*** Extracted text ***
Short Version: I dropped out at Big Water in Millcreek due to being a wuss.

Pretty much sums up my day!

Long Version:

It's taken me several hours to digest what happened. As I write this I am still flooded with a myriad of emotions, mostly disappointment for not toughing it out to the end; and gratitude for family and friends that loved and supported me unconditionally despite myself. Going into this race I told my wife that I felt like this was going to be a life event. Like getting married, going into the MTC, moving to California, I knew that my life would be altered forever from that experience. I had the feeling that Wasatch would be one of those experiences. It was an experience to say the least.

Happier times at the start line.
I ran the first 20 miles at what I felt was a very conservative pace. I was at the Francis maintenance sheds at 4:25 and feeling fine. I got slimed by a sweaty runner who looked like ZZ Top during this section which was gross. Heading up to the Bountiful B Aid Station, my quads started to cramp on uphills. I also had shallow breathing which I hadn't experienced before in training and my left ear was clogged--maybe a remnant of a little cold/allergies for the last couple weeks?

Pulling into BB AS, Rick Robinson greeted me, filled my bottles, gave me a popsicle and a bag of fruit. I've seen Rick out with his dog several times when training for this race. Rick--I owe you. All of the volunteers were the same--I owe all of you.  From Sessions lift-off I ran with Steve Newman, which was great. We've run many miles together and it felt good to have a friendly face nearby. He kept nerding on his time compared to last year, his heartrate, etc. We both commented on the heat and the wind that felt like a hair dryer. Steve stopped to make a call and we split up. In hindsight, I think I should have waited for Steve, because I started to really cramp and battle demons into Big Mountain at mile 39. I would limp the ups, and slow run the downs. I wasn't moving real well and I passed a sign dropping into BM AS that said something like "Before you give up, remember why you signed up." Look, I realize I'm a grown man doing a race for fun, but I shed a tear or two right there. I had some dark moments going into the aid station. Immediately when I got there Jami and Ben hooted and hollered, encouraged, and set me up in a chair with a vanilla coke, chips and other food. They kept asking how I was feeling, etc. I couldn't respond for several minutes for fear of just completely having a bawl-fest. I had trained all year, sacrificed time away from family to do this and it was turning into a disaster!
*** Raw data ***
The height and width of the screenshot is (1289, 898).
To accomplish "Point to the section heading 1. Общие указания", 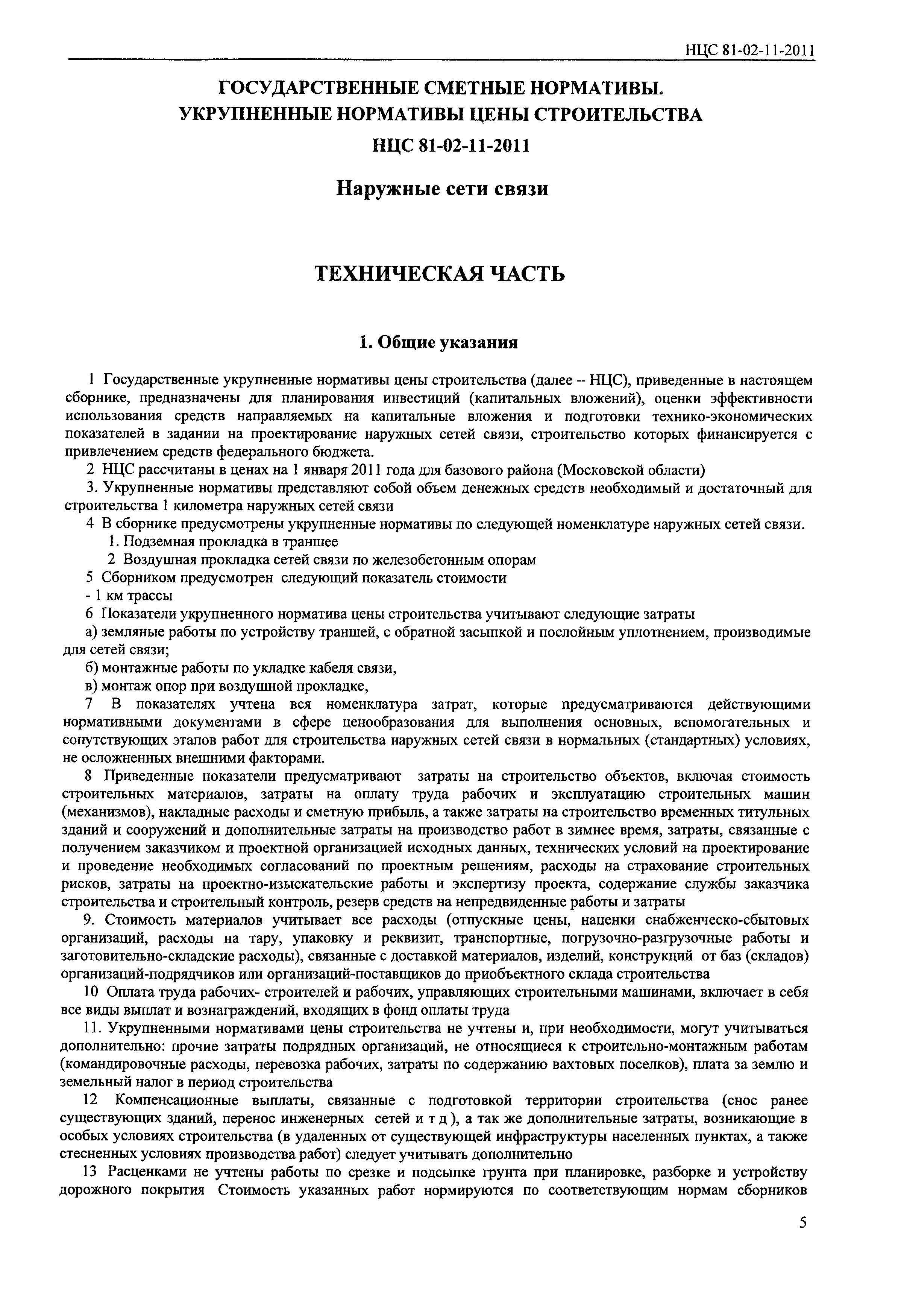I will [438, 342].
***
Quote the race report about dropping out at Big Water word for word, from start to finish.

Short Version: I dropped out at Big Water in Millcreek due to being a wuss.

Pretty much sums up my day!

Long Version:

It's taken me several hours to digest what happened. As I write this I am still flooded with a myriad of emotions, mostly disappointment for not toughing it out to the end; and gratitude for family and friends that loved and supported me unconditionally despite myself. Going into this race I told my wife that I felt like this was going to be a life event. Like getting married, going into the MTC, moving to California, I knew that my life would be altered forever from that experience. I had the feeling that Wasatch would be one of those experiences. It was an experience to say the least.

Happier times at the start line.
I ran the first 20 miles at what I felt was a very conservative pace. I was at the Francis maintenance sheds at 4:25 and feeling fine. I got slimed by a sweaty runner who looked like ZZ Top during this section which was gross. Heading up to the Bountiful B Aid Station, my quads started to cramp on uphills. I also had shallow breathing which I hadn't experienced before in training and my left ear was clogged--maybe a remnant of a little cold/allergies for the last couple weeks?

Pulling into BB AS, Rick Robinson greeted me, filled my bottles, gave me a popsicle and a bag of fruit. I've seen Rick out with his dog several times when training for this race. Rick--I owe you. All of the volunteers were the same--I owe all of you.  From Sessions lift-off I ran with Steve Newman, which was great. We've run many miles together and it felt good to have a friendly face nearby. He kept nerding on his time compared to last year, his heartrate, etc. We both commented on the heat and the wind that felt like a hair dryer. Steve stopped to make a call and we split up. In hindsight, I think I should have waited for Steve, because I started to really cramp and battle demons into Big Mountain at mile 39. I would limp the ups, and slow run the downs. I wasn't moving real well and I passed a sign dropping into BM AS that said something like "Before you give up, remember why you signed up." Look, I realize I'm a grown man doing a race for fun, but I shed a tear or two right there. I had some dark moments going into the aid station. Immediately when I got there Jami and Ben hooted and hollered, encouraged, and set me up in a chair with a vanilla coke, chips and other food. They kept asking how I was feeling, etc. I couldn't respond for several minutes for fear of just completely having a bawl-fest. I had trained all year, sacrificed time away from family to do this and it was turning into a disaster!